There is a basic communication gap between you and I.  How could there not be?  It's not what you expect.  I say you have cancer, or heart failure, or emphysema.  Full stop.  A conversation ensues.  This is not what I'm talking about.

It's more like when I report to you a series of normal lab results, and at the end flippantly mention a slight elevation of the white blood cell count.  In my mind, it is a minor issue and likely do to that viral infection that you are recovering from.  As the days pass, my words simmer and eventually come to a boil, consuming you.  The elevation could be leukemia after all.  You could be dying.  You could be like your uncle Stew who went to the office for routine blood tests and was gone a week later.  You search the Internet and are confused by what you see.  You wait anxiously to repeat the blood tests four weeks later.

The white blood cell count comes back normal.  You are relieved and tired.  It has been a long and scary four weeks.

And I had no idea that you even suffered through this.  I apologize.  The problem with familiarity is that it is easy to forget perspective.  I have spent the last few decades becoming intimately familiar with the ebb and flow of wayward lab results.  And you have not.  Frankly, I sometimes forget to look at my words, my utterances, through your eyes.  The big stuff, sure.  But it's the minor less tangible that escapes careful scrutiny.

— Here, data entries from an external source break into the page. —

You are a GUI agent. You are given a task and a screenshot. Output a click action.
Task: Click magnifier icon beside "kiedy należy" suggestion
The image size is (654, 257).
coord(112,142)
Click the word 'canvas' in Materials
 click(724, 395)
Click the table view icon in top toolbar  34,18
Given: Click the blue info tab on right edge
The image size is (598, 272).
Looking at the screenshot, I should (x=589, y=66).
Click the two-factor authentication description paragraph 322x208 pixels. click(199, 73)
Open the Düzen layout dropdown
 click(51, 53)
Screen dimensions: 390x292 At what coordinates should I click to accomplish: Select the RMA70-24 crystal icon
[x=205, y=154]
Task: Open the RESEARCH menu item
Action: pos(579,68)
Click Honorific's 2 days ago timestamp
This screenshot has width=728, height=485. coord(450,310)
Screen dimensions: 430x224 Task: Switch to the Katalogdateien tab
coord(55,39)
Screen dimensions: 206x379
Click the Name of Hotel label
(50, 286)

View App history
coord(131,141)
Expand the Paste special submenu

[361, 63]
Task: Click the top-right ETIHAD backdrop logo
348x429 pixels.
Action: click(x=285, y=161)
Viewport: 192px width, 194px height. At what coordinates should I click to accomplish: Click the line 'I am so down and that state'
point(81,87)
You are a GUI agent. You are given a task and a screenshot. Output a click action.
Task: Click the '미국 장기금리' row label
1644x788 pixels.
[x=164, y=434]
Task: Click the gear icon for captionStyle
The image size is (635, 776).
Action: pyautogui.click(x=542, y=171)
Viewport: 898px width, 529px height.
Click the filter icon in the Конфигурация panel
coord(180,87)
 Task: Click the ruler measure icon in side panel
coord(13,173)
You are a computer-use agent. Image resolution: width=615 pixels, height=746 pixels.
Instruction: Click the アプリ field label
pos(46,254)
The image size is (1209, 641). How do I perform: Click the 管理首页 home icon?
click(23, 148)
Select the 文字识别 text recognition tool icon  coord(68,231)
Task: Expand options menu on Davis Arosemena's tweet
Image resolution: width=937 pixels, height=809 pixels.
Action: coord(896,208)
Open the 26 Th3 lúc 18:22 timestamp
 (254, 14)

God knows, there are also many other barriers.  I am rushing off the phone to get back to the call from the emergency room.  We are separated by an electronic elephant in the room that stubbornly inserts itself between us, and blocks my view.  There are boxes and checks to be marked, and I am stuck trying to figure out whether you are a Pacific Islander while you just want to talk about your chest pain.

Per usual, I don't have adequate answers to this conundrum.  Sometimes the gulf is overwhelmingly vast.  Although I take full responsibility, I doubt that I will always be attuned to which of my words affect you so.  Unfortunately, my experience will still color me blind from time to time.

But going forward there is one minor adjustment I will pledge to make.  One way we can work together as a team.

At the end of every visit, every phone conversation, I will train myself to ask:

Tell me what questions you have?  What haven't I made clear?

Then I will pause.

And you will answer.  

1 comment:

  1. I've solved this conundrum of how to elicit the worries by sending results electronically with an interpretation, and letting the patient know they can ask any questions electronically, and what follow up is planned. I do get some questions, but typically if they know they can write back and ask, that is sufficient. It works both ways -- they have access to me, which is only right and humane, and I have the whole interaction recorded into the EMR so I don't have to duplicate the documentation of a phone call.

    But you are right -- it is a two way street of communication.